Activities versus Assessments: Measuring Student Learning

Activities and assessments are both useful to measure learning and provide feedback to students. Activities, low-stakes, build toward larger assessments for students to check their knowledge and receive feedback along the way. Assessments, high-stakes, are culminating demonstrations of student achievement. Together, these opportunities engage students through varied ways of learning and applying their knowledge.

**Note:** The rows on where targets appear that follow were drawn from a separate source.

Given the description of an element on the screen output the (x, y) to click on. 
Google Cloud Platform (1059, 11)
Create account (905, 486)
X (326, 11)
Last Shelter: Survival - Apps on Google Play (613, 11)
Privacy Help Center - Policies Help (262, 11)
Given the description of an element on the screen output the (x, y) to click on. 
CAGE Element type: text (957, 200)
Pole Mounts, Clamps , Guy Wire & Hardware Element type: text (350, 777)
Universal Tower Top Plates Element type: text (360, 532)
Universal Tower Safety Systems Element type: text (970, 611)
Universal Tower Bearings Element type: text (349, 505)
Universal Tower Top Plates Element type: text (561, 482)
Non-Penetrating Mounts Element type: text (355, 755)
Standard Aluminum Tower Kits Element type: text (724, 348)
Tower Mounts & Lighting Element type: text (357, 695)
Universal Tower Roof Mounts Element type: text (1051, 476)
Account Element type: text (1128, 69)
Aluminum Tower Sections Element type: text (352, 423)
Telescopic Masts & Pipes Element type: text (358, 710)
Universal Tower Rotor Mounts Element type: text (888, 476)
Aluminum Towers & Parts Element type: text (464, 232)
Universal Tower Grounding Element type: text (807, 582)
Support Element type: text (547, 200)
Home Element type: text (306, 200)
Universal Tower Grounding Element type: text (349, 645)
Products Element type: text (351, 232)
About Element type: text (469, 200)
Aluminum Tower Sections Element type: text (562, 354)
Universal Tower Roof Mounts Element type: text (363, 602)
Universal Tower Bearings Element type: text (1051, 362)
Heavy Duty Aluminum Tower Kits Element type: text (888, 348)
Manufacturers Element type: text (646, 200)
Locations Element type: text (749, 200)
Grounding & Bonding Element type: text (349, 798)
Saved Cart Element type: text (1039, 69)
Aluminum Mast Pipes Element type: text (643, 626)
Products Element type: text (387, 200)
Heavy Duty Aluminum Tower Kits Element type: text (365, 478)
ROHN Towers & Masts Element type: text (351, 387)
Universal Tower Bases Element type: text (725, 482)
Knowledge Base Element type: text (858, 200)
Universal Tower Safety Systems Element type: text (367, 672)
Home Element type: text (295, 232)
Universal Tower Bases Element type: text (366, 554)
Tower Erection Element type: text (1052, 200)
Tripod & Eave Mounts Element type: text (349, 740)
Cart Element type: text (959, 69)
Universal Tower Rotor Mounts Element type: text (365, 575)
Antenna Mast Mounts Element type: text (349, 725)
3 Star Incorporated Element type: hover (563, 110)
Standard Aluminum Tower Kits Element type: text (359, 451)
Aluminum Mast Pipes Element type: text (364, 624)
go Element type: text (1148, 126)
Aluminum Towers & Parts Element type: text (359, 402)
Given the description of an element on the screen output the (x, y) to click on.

Activities: Tracking Progress

Activities are

  • low-stakes
  • regularly occurring
  • formative

In an online setting, activities provide student interactions with content, peers, and the instructor while practicing course concepts and skills. As students track their progress, instructors can observe student understanding and address questions. Throughout the course, activities can also be instrumental in community-building through well-chosen instructional tools for active engagement between peers.Whether activities are graded or ungraded, early feedback can provide essential guidance before students reach larger assessments. For graded activities, evaluation or scoring criteria can clarify expectations to help support students. Also, timely, individualized feedback supports regular and substantive interaction between instructors and students.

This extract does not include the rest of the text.